The MBTA is on the verge of replacing its current Orange and Red Line fleets with hundreds of sleek new train cars. However, President Donald Trump’s trade war with China is complicating matters.
During an event Tuesday in Springfield commemorating the first new, locally manufactured Orange Line trains, Gov. Charlie Baker said he was “especially” concerned about the trade war’s potential impacts, according to MassLive.
In 2014, the MBTA signed a contract to have the new cars manufactured by CRRC Corp., a Chinese government-owned railcar-building company, at a massive facility in Springfield. According to the MBTA, the $843 million project calls for CRRC, which is based locally in Quincy, to assemble a total of 404 new cars and put them all into service over the course of the next five years.
But the 25 percent tariffs imposed on Chinese goods by the Trump administration this fall — amid then-escalating trade tensions between the two countries — are hitting a number of essential, imported railcar parts, which CRRC says is unexpectedly increasing the costs of producing the new trains.
According to the contract, the transit agency is the one responsible for paying any cost increases due to tariffs. That means taxpayers are the ones ultimately on the hook, not only in Massachusetts, but also in other cities — including Chicago, Los Angeles, and Philadelphia — that have deals with the Chinese company.
“In other words, these tariffs are essentially a tax on commuters who live in our country’s largest metropolitan areas and use these transit systems in their daily lives,” state Sen. Eric Lesser wrote in a September letter to Trump’s trade policy chief, U.S. Trade Representative Robert Lighthizer.
Lydia Rivera, a CRRC spokeswoman, told Boston.com Wednesday that the imposition of tariffs will “materially increase” the company’s costs of suppling new railcars, “which will in turn increase costs” for the MBTA and state taxpayers. Rather than achieving the Trump administration’s stated goals around intellectual property and “forced technology transfers,” Rivera says the tariffs will backfire on American manufacturing.
While the company says the majority of its materials are sourced from the United States, the tariffs affect around 95 items needed to assemble the new MBTA cars. Those items include the frames of the railcars, according to The Boston Globe.
CRRC filed with Lighthizer’s office in October asking for 16 separate waivers from the 25 percent tax. Rivera said a second package of waiver requests was submitted last week.
The Globe reported Tuesday that CRRC has told Lighthizer that if they aren’t exempted, the tariffs “will result in increasing costs to all parties involved, which in turn will ultimately either be borne by the public or, alternatively, result in less value being utilized from limited federal and state funds.”
Their waivers with the USTR are reportedly still pending, and Rivera says it remains unclear when the USTR will respond. According to the Globe, the MBTA says that CRRC has not — yet, at least — requested any changes to the contract as a result of the tariffs.
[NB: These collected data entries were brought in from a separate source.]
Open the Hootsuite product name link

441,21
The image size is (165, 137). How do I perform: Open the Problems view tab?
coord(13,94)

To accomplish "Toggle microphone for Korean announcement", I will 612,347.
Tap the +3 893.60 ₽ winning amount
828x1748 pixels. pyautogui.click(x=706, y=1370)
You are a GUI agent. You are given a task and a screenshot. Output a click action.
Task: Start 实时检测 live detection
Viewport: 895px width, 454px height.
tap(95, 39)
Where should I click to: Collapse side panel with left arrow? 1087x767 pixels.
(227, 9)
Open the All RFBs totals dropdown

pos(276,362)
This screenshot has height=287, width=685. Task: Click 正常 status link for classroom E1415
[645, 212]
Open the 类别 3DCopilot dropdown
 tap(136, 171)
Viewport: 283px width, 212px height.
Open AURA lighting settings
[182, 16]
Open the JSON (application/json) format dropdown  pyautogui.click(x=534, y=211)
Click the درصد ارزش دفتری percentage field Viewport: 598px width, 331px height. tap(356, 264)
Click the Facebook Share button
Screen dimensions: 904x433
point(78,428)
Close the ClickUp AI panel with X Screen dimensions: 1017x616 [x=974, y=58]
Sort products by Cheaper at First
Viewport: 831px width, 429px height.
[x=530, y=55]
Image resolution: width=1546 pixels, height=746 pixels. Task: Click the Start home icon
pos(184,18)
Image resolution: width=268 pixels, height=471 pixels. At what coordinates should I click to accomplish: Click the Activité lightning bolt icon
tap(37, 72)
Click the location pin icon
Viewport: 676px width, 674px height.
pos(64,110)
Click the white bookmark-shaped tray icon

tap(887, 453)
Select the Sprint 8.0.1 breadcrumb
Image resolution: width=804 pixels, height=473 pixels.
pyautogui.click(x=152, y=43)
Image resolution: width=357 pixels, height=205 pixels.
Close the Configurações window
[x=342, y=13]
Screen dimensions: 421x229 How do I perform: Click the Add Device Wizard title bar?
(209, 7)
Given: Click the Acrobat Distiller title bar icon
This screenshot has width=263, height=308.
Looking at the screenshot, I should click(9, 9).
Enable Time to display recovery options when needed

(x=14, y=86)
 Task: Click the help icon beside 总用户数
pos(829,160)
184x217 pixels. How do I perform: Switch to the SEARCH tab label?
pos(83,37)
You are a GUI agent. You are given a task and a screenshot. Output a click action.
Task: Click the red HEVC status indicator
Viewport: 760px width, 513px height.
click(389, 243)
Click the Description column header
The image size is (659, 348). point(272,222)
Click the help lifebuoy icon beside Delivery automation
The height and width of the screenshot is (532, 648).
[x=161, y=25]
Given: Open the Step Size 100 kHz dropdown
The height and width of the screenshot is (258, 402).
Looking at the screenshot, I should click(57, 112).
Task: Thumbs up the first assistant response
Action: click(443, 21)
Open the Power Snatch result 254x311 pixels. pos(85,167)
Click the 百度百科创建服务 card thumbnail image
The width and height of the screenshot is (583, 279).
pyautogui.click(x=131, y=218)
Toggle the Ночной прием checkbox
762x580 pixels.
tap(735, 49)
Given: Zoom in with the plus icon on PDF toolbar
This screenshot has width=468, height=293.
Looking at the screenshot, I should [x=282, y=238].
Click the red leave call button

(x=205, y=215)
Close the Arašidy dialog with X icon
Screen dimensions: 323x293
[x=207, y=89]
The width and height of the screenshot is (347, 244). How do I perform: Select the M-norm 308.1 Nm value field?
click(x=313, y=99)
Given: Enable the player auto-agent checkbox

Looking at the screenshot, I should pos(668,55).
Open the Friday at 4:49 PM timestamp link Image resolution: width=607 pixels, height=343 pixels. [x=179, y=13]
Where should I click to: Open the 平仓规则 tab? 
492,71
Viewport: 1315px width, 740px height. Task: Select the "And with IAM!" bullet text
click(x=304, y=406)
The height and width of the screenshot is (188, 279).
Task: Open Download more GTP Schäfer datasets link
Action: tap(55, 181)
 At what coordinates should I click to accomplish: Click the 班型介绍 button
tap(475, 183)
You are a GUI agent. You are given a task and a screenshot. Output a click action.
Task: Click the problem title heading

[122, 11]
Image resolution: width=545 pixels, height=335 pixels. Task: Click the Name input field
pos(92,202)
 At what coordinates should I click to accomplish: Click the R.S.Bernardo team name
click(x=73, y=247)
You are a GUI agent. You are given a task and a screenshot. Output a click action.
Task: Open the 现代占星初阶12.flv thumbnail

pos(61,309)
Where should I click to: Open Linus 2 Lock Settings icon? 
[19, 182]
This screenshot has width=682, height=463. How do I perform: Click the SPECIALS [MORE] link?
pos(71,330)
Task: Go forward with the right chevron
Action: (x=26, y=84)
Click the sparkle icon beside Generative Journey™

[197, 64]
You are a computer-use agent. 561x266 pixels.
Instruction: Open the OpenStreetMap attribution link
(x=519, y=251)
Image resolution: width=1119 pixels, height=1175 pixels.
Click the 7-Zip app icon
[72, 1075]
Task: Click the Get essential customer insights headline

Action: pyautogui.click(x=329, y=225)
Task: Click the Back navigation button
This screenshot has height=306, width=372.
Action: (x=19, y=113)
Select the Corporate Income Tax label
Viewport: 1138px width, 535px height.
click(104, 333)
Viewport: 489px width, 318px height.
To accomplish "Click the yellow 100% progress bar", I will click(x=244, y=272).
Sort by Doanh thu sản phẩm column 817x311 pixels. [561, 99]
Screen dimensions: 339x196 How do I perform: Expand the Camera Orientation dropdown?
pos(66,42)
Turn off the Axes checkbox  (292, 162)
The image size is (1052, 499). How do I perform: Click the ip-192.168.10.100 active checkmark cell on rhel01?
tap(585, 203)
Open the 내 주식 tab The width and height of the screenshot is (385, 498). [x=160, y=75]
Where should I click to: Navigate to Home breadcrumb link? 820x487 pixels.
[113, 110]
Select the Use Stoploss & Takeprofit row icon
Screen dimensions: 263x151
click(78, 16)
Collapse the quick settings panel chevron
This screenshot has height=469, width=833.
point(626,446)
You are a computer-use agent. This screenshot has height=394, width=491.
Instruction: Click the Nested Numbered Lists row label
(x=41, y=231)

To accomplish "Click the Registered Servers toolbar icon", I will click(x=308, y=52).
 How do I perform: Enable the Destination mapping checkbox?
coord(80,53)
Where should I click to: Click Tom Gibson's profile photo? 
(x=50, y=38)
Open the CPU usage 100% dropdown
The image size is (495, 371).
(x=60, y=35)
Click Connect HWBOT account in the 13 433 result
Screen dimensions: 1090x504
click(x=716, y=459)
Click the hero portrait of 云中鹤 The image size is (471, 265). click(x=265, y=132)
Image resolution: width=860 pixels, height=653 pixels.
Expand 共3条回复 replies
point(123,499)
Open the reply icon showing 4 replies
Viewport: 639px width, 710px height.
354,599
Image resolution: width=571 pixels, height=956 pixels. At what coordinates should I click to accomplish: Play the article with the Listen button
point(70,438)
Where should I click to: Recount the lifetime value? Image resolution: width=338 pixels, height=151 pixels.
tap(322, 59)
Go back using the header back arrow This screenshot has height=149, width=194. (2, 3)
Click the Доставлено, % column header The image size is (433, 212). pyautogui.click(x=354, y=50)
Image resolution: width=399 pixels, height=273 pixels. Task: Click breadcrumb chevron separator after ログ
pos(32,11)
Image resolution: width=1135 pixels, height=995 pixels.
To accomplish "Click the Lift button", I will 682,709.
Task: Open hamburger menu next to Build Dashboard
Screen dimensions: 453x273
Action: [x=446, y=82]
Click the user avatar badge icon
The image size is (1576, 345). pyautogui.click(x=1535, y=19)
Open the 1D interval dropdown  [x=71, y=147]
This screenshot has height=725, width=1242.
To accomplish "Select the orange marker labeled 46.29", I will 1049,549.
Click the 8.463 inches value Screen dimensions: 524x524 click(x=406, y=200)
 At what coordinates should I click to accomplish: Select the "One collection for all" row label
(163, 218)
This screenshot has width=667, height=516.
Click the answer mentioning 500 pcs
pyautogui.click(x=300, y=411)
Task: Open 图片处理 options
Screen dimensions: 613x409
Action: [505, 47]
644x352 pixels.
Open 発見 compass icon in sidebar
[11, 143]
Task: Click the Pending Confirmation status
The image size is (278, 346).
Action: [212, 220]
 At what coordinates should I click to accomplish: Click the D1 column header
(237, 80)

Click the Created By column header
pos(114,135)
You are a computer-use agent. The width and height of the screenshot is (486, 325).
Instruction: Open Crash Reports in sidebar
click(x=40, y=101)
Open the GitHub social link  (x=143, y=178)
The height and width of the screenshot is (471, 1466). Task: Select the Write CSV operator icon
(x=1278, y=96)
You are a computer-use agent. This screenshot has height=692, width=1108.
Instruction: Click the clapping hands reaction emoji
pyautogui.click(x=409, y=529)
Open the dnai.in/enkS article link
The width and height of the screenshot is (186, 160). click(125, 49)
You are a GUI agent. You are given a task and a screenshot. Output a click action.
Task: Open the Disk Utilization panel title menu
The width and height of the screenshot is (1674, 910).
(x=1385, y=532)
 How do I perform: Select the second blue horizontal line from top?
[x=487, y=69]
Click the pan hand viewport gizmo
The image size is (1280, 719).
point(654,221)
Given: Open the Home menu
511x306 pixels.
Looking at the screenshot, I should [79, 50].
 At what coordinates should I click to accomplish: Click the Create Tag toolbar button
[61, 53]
While suggesting that the state would be willing to bear the burden of the cost increases, Baker told reporters that “no one has been really clear with us about the impact” and emphasized that the much-needed upgrades to the MBTA were already locked in.
“It’s especially a big concern for us and something we are going to monitor very carefully,” the governor said, according to MassLive. “It’s not going to change our commitment to the project.”